Question 1

In [None]:
import torch
import torch.nn as nn
import torch.optim as optim
import torchvision
import torchvision.transforms as transforms
import time

from torchvision.models import resnet18

In [None]:
device = torch.device("cuda:0" if torch.cuda.is_available() else "cpu")
print("Number of GPUs =", torch.cuda.device_count())

transform_train = transforms.Compose([
    transforms.RandomCrop(32, padding=4),
    transforms.RandomHorizontalFlip(p=0.5),
    transforms.ToTensor(),
    transforms.Normalize((0.4914, 0.4822, 0.4465), (0.2023, 0.1994, 0.2010)),
])

trainset = torchvision.datasets.CIFAR10(root='./data', train=True, download=True, transform=transform_train)

Number of GPUs = 4


In [None]:
def train(trainloader, net, criterion, optimizer):
    net.train()
    for batch_idx, (inputs, targets) in enumerate(trainloader):
        inputs, targets = inputs.to(device), targets.to(device)
        optimizer.zero_grad()
        outputs = net(inputs)
        loss = criterion(outputs, targets)
        loss.backward()
        optimizer.step()

In [None]:
def measure_training_time(batch_size):
    try:
        trainloader = torch.utils.data.DataLoader(trainset, batch_size=batch_size, shuffle=True, num_workers=2)
        net = resnet18(num_classes=10).to(device)
        criterion = nn.CrossEntropyLoss()
        optimizer = optim.SGD(net.parameters(), lr=0.1, momentum=0.9, weight_decay=5e-4)

        # Warm-up
        train(trainloader, net, criterion, optimizer)

        # Timed run
        torch.cuda.synchronize()
        start_time = time.time()
        train(trainloader, net, criterion, optimizer)
        torch.cuda.synchronize()
        end_time = time.time()

        training_time = end_time - start_time
        print(f"Batch Size: {batch_size}, Training Time: {training_time:.2f} seconds")
        return training_time
    except RuntimeError as e:
        if 'out of memory' in str(e).lower():
            print(f"Out of memory for batch size: {batch_size}")
            return None
        else:
            raise e

In [None]:
batch_size = 32
times = []

while True:
    training_time = measure_training_time(batch_size)
    if training_time is not None:
        times.append((batch_size, training_time))

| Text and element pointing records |
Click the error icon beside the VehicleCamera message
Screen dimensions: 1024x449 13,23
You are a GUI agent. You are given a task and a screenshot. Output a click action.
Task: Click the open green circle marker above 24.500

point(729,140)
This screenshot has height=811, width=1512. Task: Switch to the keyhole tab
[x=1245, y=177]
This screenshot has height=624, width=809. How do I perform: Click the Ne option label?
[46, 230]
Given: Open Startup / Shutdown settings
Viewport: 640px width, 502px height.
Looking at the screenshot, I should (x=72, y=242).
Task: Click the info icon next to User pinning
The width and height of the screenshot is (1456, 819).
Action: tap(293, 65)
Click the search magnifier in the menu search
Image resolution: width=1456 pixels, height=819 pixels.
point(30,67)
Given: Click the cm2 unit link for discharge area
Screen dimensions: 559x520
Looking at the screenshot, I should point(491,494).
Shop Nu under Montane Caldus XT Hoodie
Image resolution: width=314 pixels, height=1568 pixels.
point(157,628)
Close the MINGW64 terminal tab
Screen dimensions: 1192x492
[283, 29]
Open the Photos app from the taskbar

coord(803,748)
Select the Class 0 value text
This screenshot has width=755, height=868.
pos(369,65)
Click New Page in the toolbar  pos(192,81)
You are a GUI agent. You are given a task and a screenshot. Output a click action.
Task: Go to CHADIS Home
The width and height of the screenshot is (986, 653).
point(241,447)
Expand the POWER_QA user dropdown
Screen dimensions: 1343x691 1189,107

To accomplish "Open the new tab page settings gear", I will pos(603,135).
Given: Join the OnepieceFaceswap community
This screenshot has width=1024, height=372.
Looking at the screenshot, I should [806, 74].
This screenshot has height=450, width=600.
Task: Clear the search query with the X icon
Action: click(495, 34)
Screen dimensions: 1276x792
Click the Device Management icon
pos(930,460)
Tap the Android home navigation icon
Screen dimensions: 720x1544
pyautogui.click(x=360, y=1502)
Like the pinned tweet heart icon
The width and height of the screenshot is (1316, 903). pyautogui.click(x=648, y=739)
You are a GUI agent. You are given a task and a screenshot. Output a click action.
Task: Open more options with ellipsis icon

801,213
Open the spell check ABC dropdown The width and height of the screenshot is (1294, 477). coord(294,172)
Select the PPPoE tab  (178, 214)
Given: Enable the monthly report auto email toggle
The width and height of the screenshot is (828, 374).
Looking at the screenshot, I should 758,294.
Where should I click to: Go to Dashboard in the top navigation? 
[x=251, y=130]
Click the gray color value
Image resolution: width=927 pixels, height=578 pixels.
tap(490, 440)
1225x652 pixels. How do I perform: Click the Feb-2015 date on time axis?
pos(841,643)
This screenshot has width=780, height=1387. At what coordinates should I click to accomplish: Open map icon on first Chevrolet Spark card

| EXERCISE SET |
A - Using the ResNet-18 training notebook, say yes or no to each statement and back each answer with the deciding words from the notebook: (i) the training images are flipped horizontally half of the time; (ii) the network is trained with the Adam optimizer; (iii) the batch size starts at 64.
B - Translate this message from the ResNet-18 training notebook into Spanish: "Out of memory for batch size: {batch_size}".

| ANSWERS GIVEN |
A -
(i) Yes: "transforms.RandomHorizontalFlip(p=0.5)"
(ii) No: "optimizer = optim.SGD(net.parameters(), lr=0.1, momentum=0.9, weight_decay=5e-4)"
(iii) No: "batch_size = 32"

B - Sin memoria para el tamaño de lote: {batch_size}